Yukon's Catholics are welcoming the news that the church has appointed a new bishop to diocese, saying it's a sign the troubled diocese has begun to turn things around. Pope Benedict appointed Gary Gordon, a priest from Chilliwack, B.C. as the bishop of the Whitehorse diocese on Thursday. The bishop oversees about 8,000 Catholics in 20 parishes and missions throughout the Yukon and Northern B.C. "I am a little bit taken aback by the appointment of the Holy Father," Gordon said Thursday. "It sort of comes out of the blue, so it will just be a matter getting up there and getting the lay of the land." Gordon replaces Bishop Thomas Lobsinger, who was killed in a plane crash in 2000.
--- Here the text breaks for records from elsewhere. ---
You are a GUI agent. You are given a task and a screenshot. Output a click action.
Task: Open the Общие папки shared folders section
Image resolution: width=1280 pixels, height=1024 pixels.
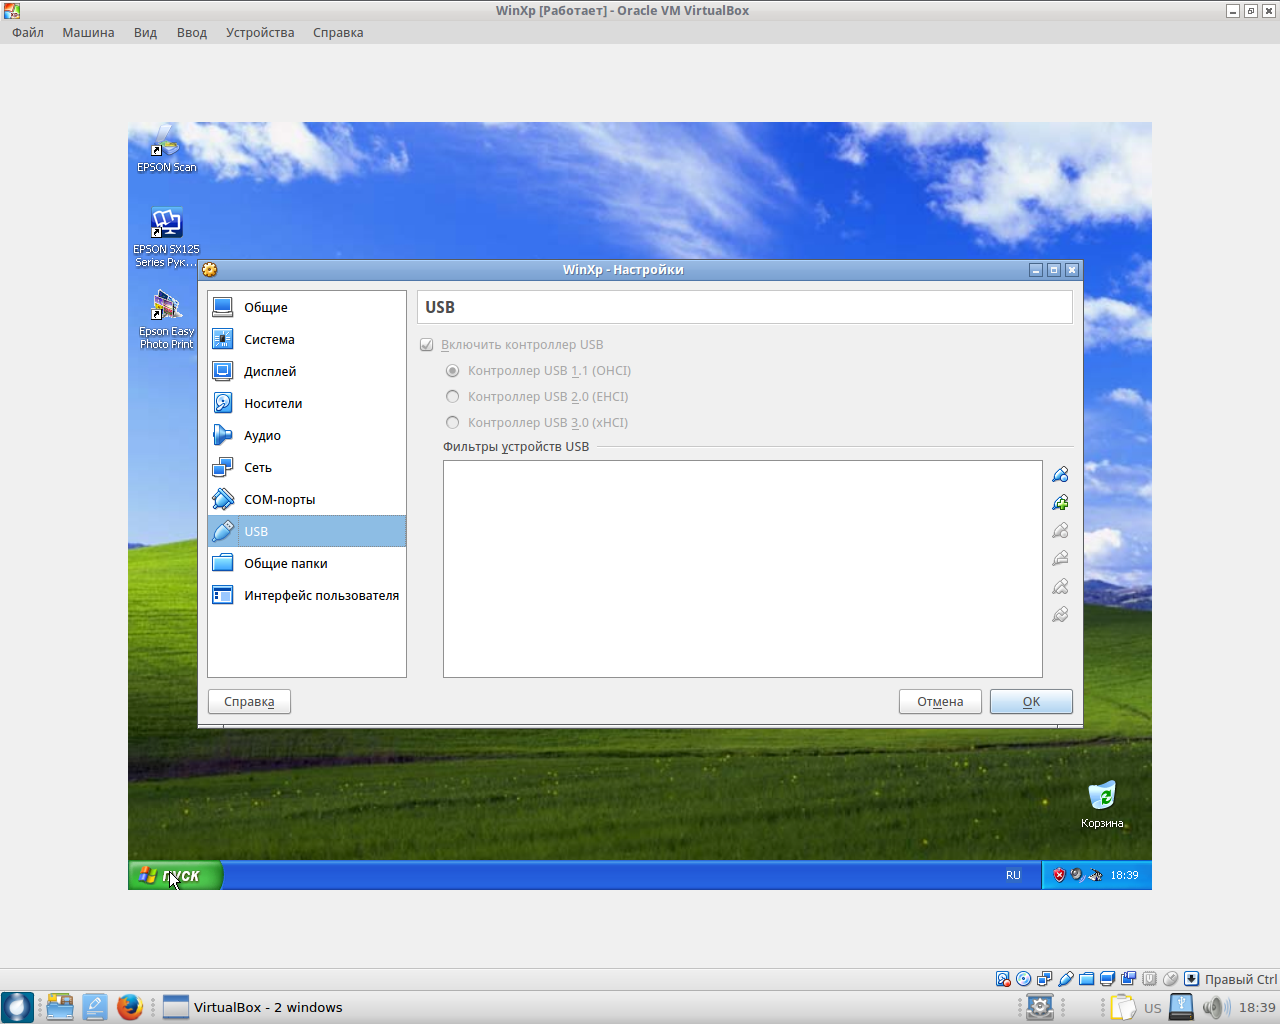285,563
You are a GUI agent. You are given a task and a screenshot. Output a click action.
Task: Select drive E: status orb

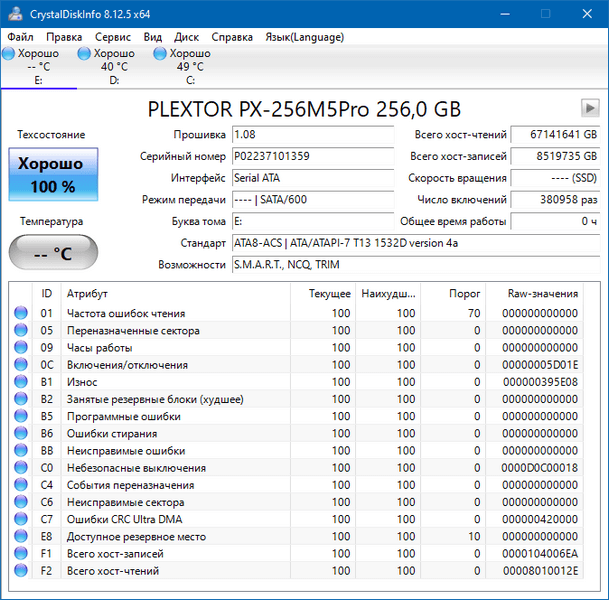pos(9,54)
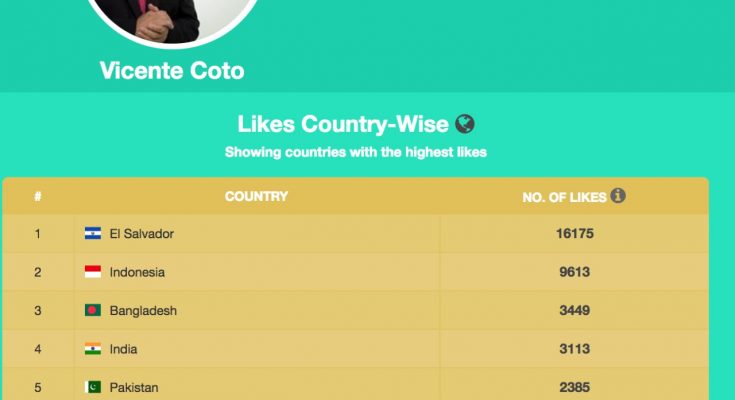Click the India flag icon
Image resolution: width=735 pixels, height=400 pixels.
pyautogui.click(x=93, y=348)
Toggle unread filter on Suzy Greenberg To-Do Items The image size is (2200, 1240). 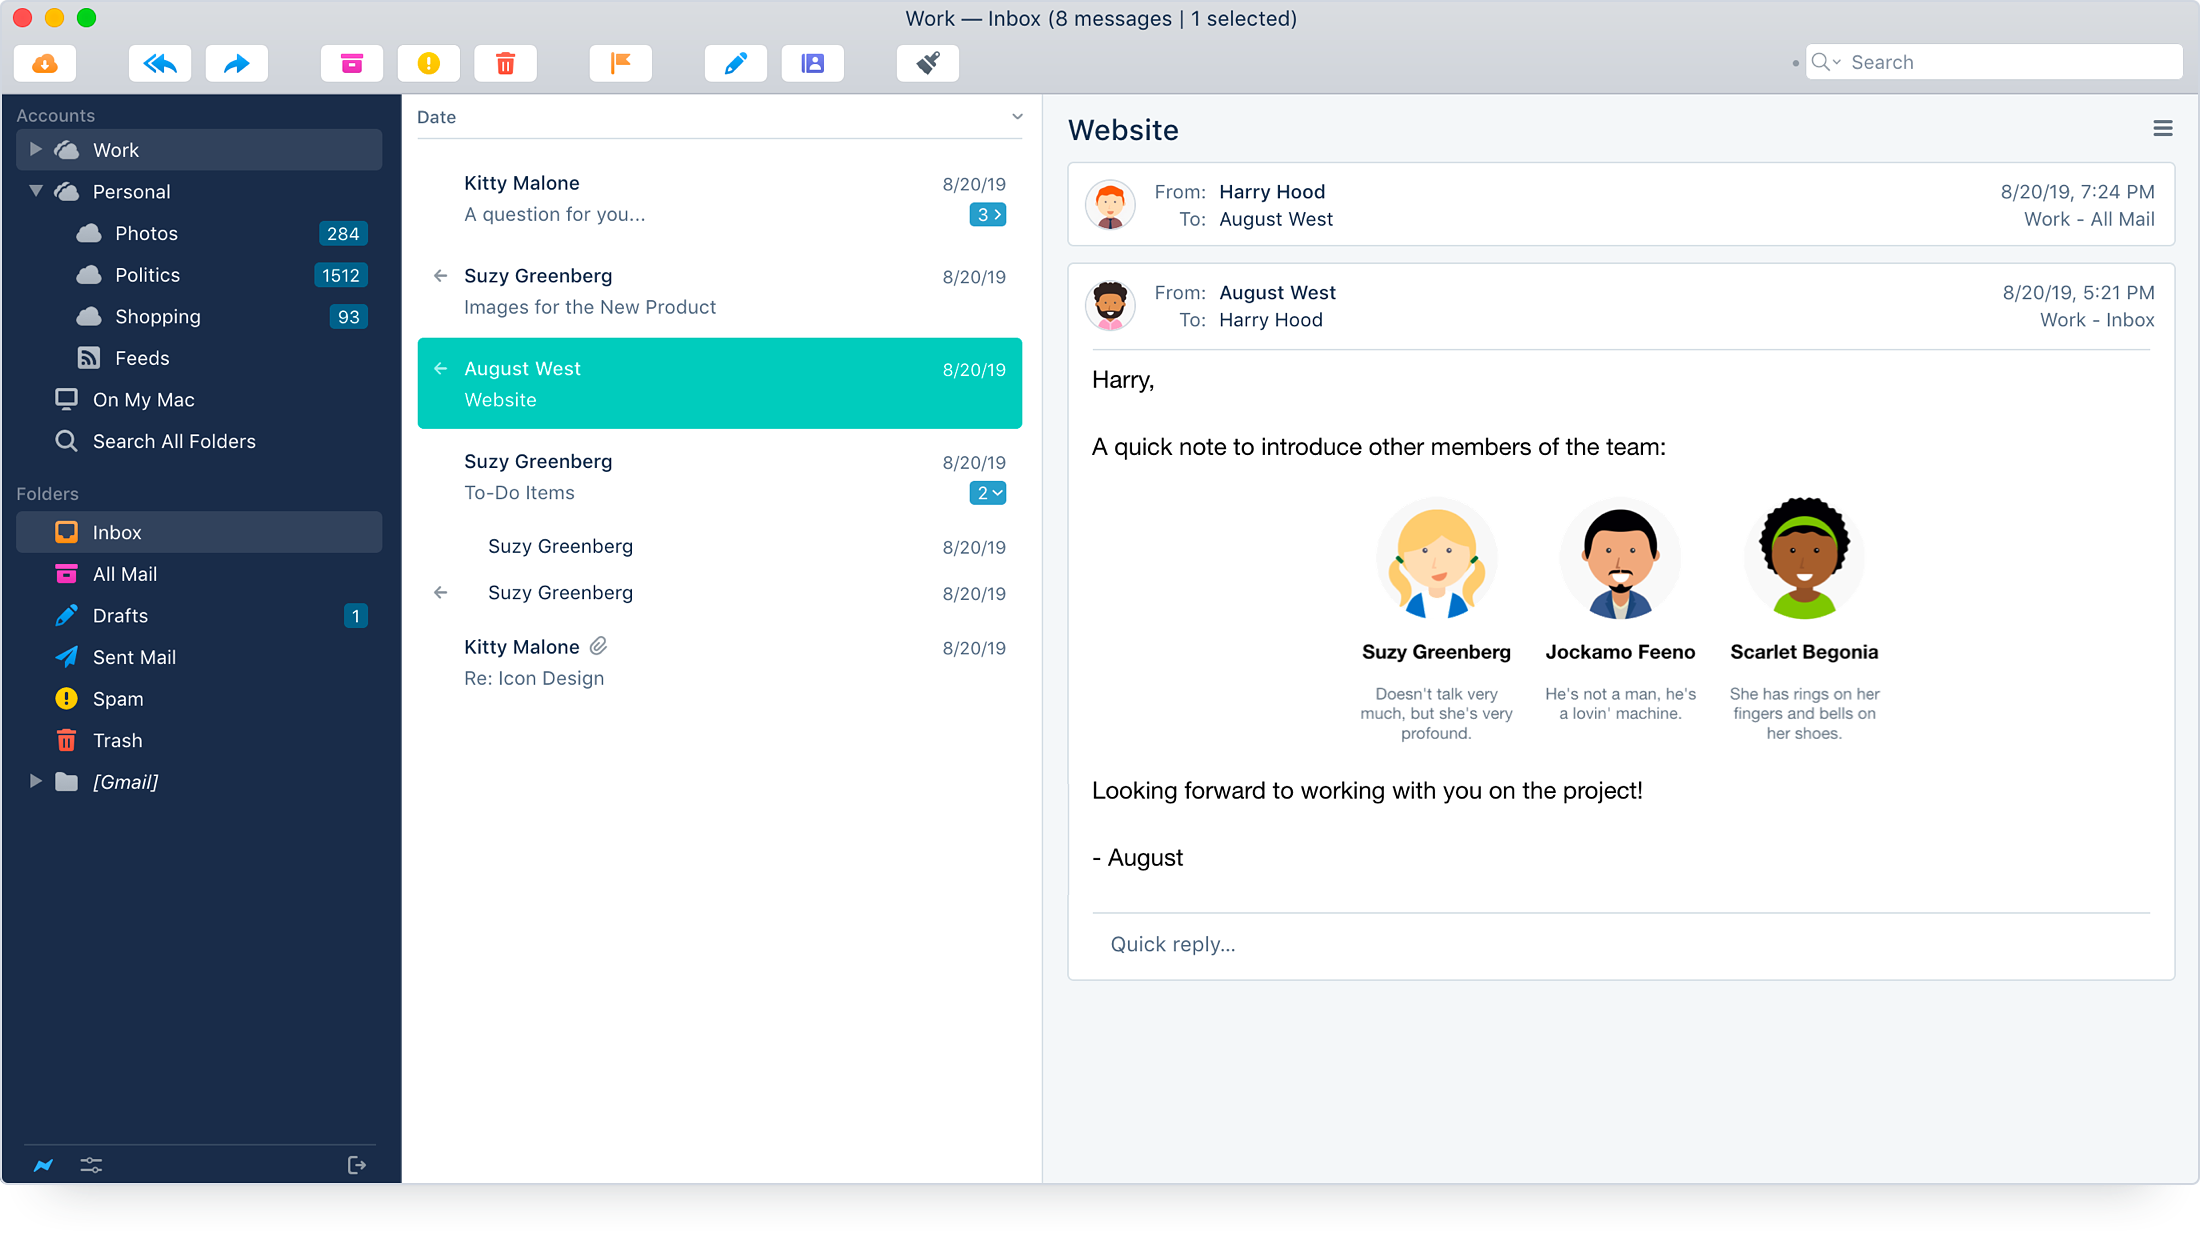(x=988, y=492)
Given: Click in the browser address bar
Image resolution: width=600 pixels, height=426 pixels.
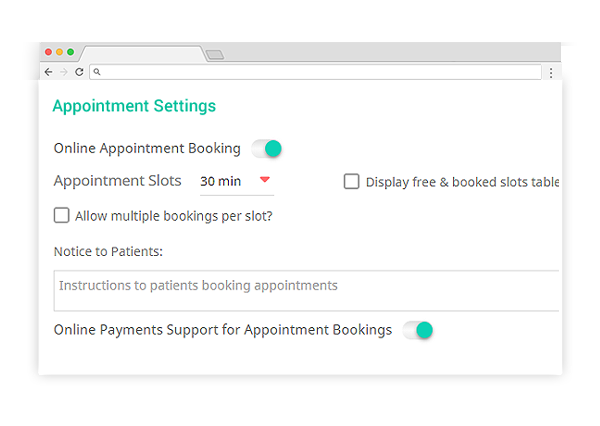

Bishop Gary Gordon will lead a church that has turned the corner on the residential-school abuse issue. Photo courtesy Canadian Conference of Catholic Bishops



The position has remained vacant since, though the bishop for Fort Smith has held the job from a distance for three years. At the time of Lobsinger's death, the church in Yukon was on the brink of bankruptcy because of a number of sexual abuse claims filed by former residential school students. A priest in the diocese says that likely contributed to keeping the position vacant. "I was able to pay the portion that we were responsible for by selling off a number of houses the diocese had," says Father Jim Bleackley. "At that point my big concern was whether the diocese would go bankrupt, that was concern for us and I'm sure a concern for those who were making the decision about a new bishop. "They didn't want to appoint someone who was going to come into a situation as complex as that." The news was welcomed by local faithful. "There are decisions that have to be made in the diocese, which the vicar-general could not make," says Beata Alexandrovich, who has been with the church for 52 years. "And just having Bishop Croteau coming over from the Northwest Territories, he's already got a big territory, and to cover his one too, it was just an overload for him. He couldn't make some of the decisions I would think." Gordon says under church rules his ordination must take place within three months of the announcement. He says he'll talk to members of the Catholic church in the Yukon about their preferences for where and when it should happen.